An "idiot" speeding driver who crashed at 200km/h and killed his new partner was today jailed for nearly three years.
Jaimey Leigh Fellows, 32, died when her partner of three months, Craig Richard Bennett, lost control at high speed on State Highway 1, near Burnham, 30km south of Christchurch, in the early hours of October 21 last year.
Bennett, a 36-year-old electrical technician from Dunsandel, earlier admitted a charge of dangerous driving causing her death.
Fellows' parents gave emotional victim impact statements at Christchurch District Court this afternoon.
Her proud father Johnathan Fellows spoke of struggling to come to terms with the loss of a beautiful daughter after the "actions of an idiot".
"What more is there to lose than your own child?" he said.
"This kind of thing guts you hollow."
He questioned the "insane velocity" and whether it should be called an accident, giving the analogy of loading a gun and pulling the trigger.
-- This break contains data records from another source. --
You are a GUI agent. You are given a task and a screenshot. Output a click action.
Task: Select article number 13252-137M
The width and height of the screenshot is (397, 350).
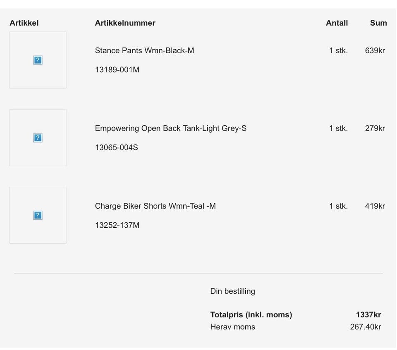pos(117,225)
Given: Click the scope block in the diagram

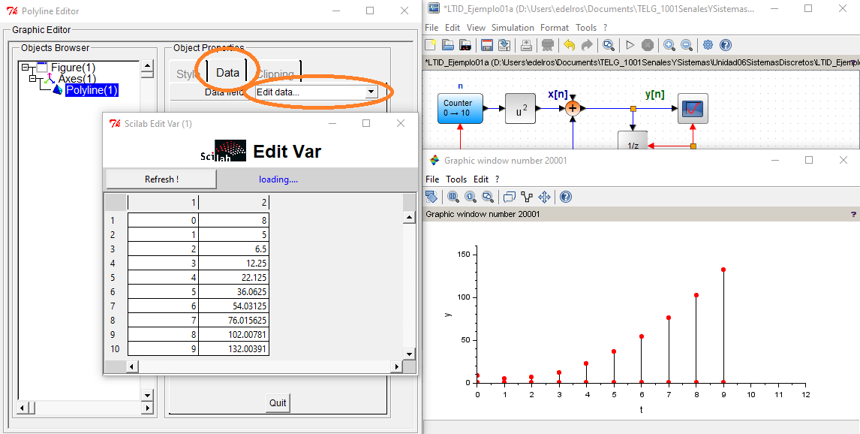Looking at the screenshot, I should pos(693,109).
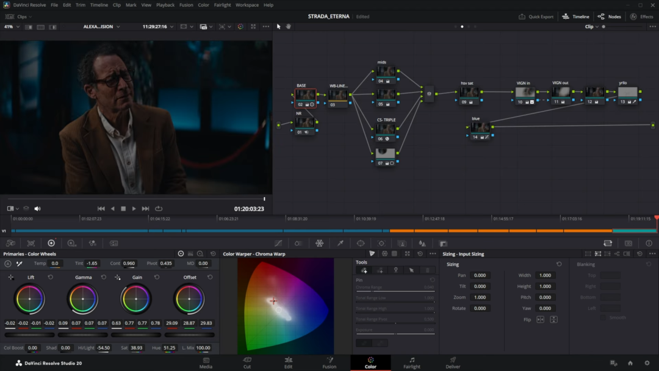Screen dimensions: 659x371
Task: Switch to the Deliver page tab
Action: click(453, 363)
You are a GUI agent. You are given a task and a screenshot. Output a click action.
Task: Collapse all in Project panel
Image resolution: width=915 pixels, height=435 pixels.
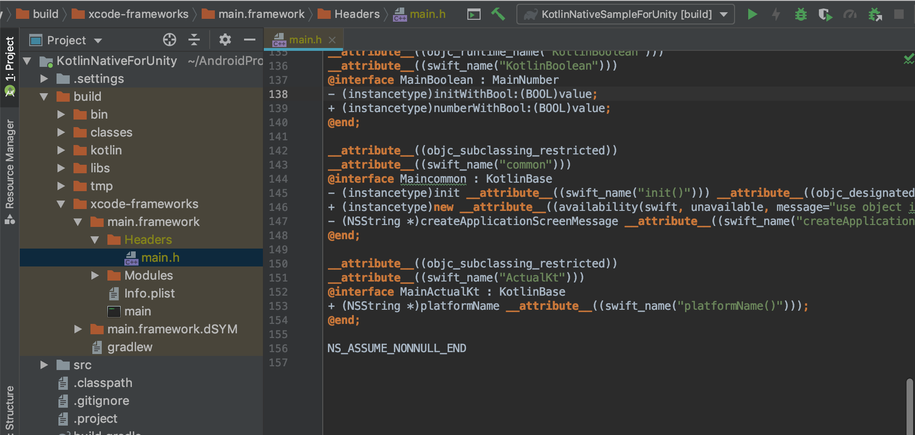pyautogui.click(x=194, y=40)
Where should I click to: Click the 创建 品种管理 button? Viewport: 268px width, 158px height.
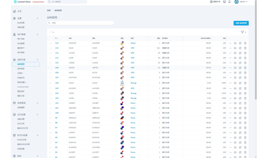coord(241,23)
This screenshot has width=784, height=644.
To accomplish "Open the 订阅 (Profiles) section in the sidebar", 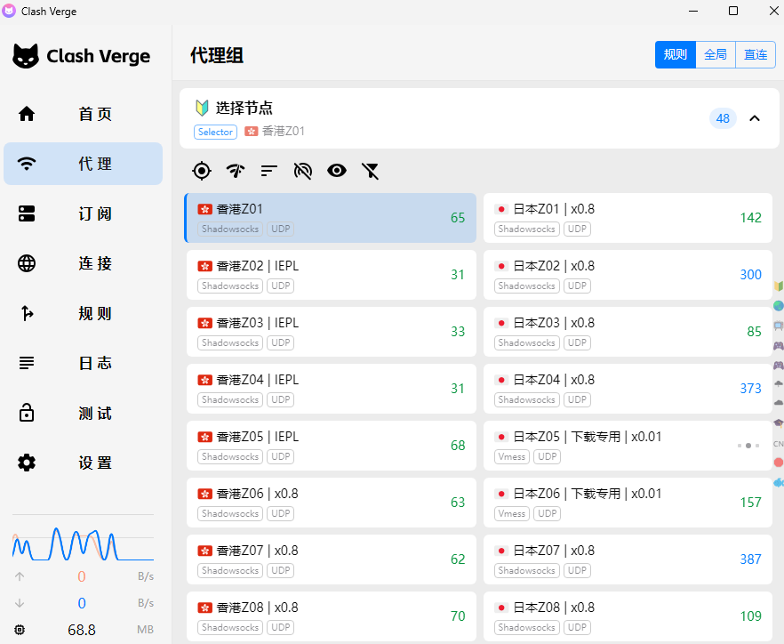I will point(83,213).
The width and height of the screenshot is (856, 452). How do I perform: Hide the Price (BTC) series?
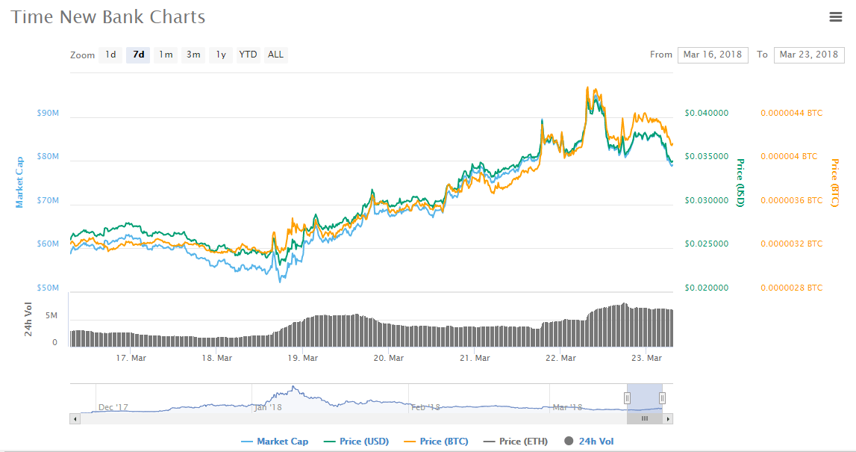(436, 442)
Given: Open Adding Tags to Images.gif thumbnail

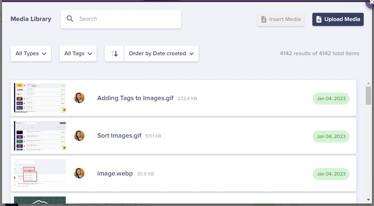Looking at the screenshot, I should 40,98.
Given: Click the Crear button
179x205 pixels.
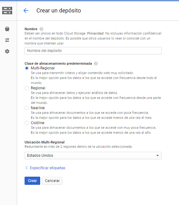Looking at the screenshot, I should click(32, 181).
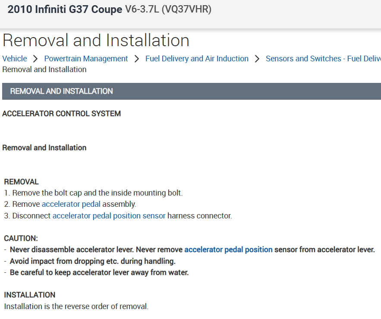Image resolution: width=381 pixels, height=319 pixels.
Task: Click the plain Removal and Installation text under the breadcrumbs
Action: point(44,69)
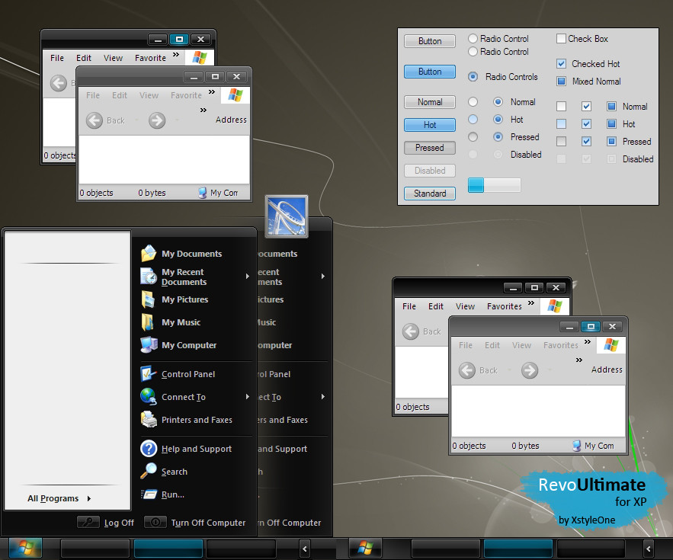Screen dimensions: 673x560
Task: Uncheck the 'Checked Hot' checkbox
Action: pyautogui.click(x=562, y=64)
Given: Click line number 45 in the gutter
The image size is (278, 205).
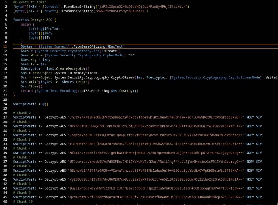Looking at the screenshot, I should 5,197.
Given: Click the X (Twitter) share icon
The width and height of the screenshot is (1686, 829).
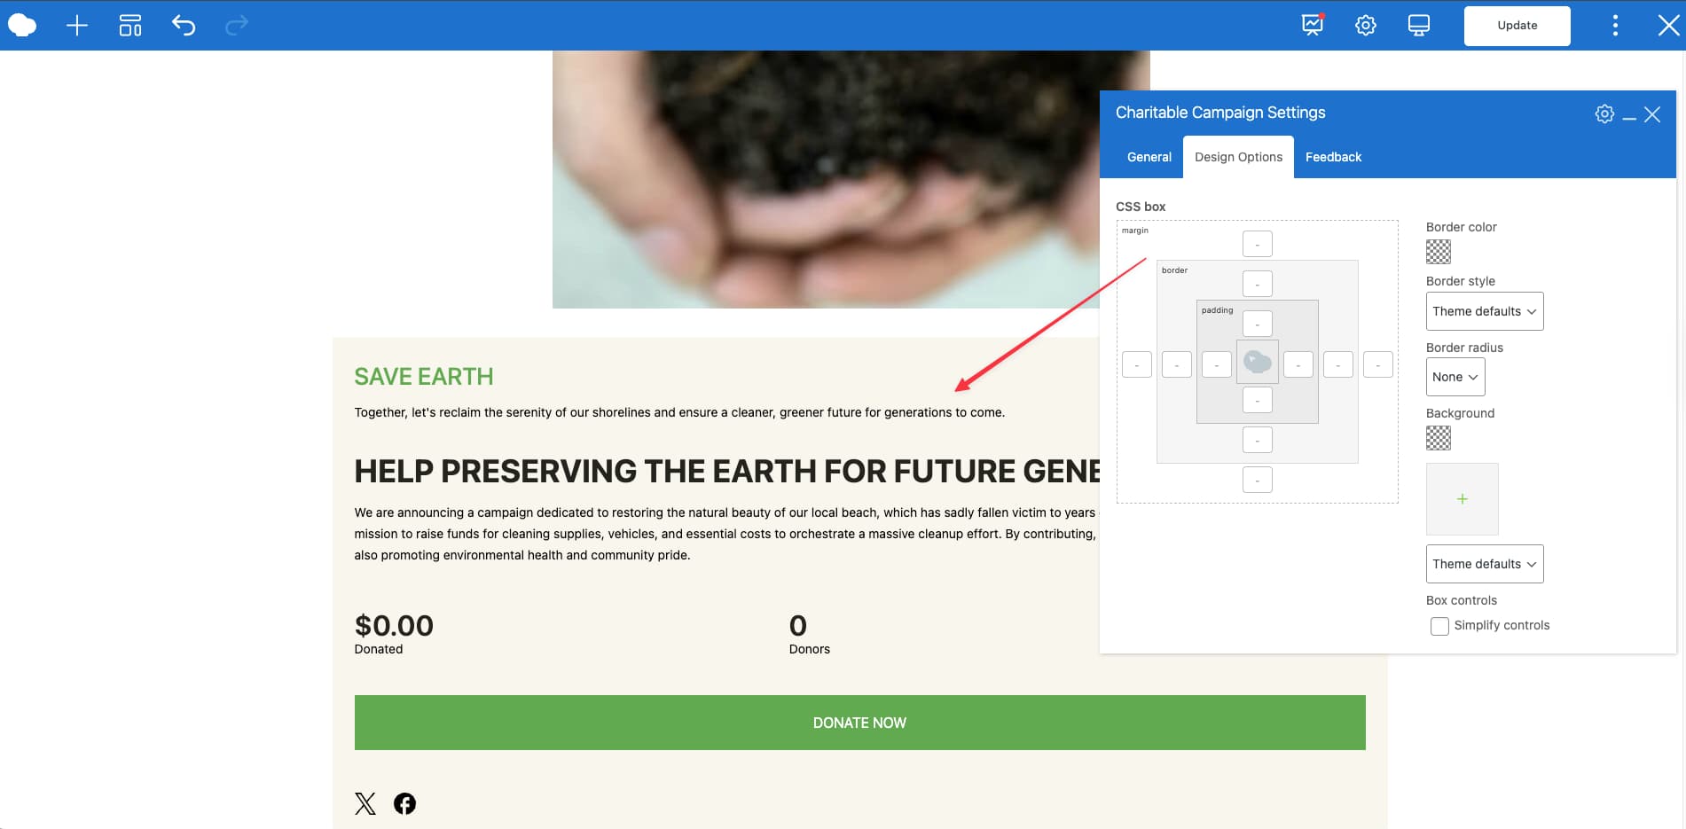Looking at the screenshot, I should click(365, 803).
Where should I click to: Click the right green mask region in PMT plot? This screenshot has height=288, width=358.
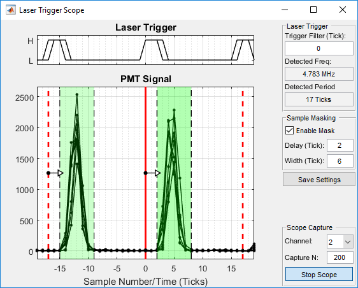click(x=174, y=173)

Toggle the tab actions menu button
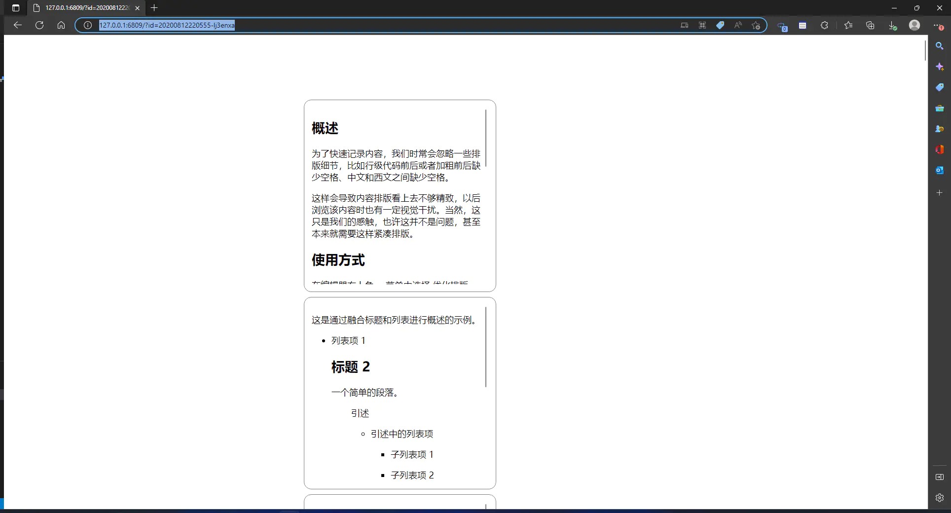pyautogui.click(x=16, y=8)
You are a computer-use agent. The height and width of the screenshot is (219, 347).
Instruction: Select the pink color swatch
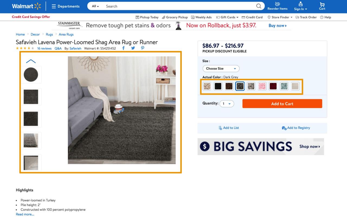point(262,86)
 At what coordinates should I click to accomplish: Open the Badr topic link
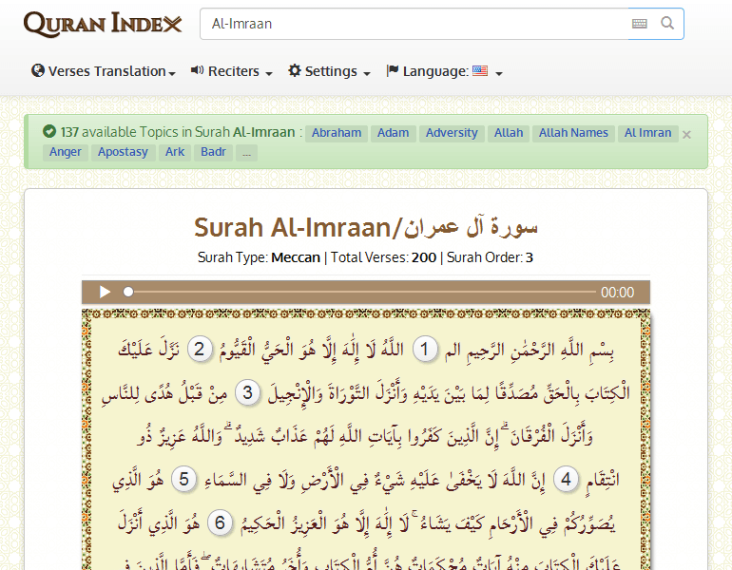point(213,152)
While her mother Michelle Edwards accepted it was a tragic accident, and that she forgives Bennett, she has been profoundly affected by the loss of her "beautiful, intelligent, funny and kind" daughter.
She described the 200km/h-plus speed as "horrendous, extreme, reckless, and dangerous", which resulted in a "death trap".
"Craig made a terrible mistake driving at that speed," Edwards said.
"I would rather serve a jail sentence any day than lose a child."
Witnessing the 200m crash trail was "absolutely traumatising", describing it as looking like a plane crash site.
Crown prosecutor Sean Mallett noted Bennett's 2008 conviction for an unnecessary exhibition of speed, a racing-type offence, as well as seven speeding infringements over the last 12 years, which showed Bennett had a "persistent disregard" for driving within the speed limit.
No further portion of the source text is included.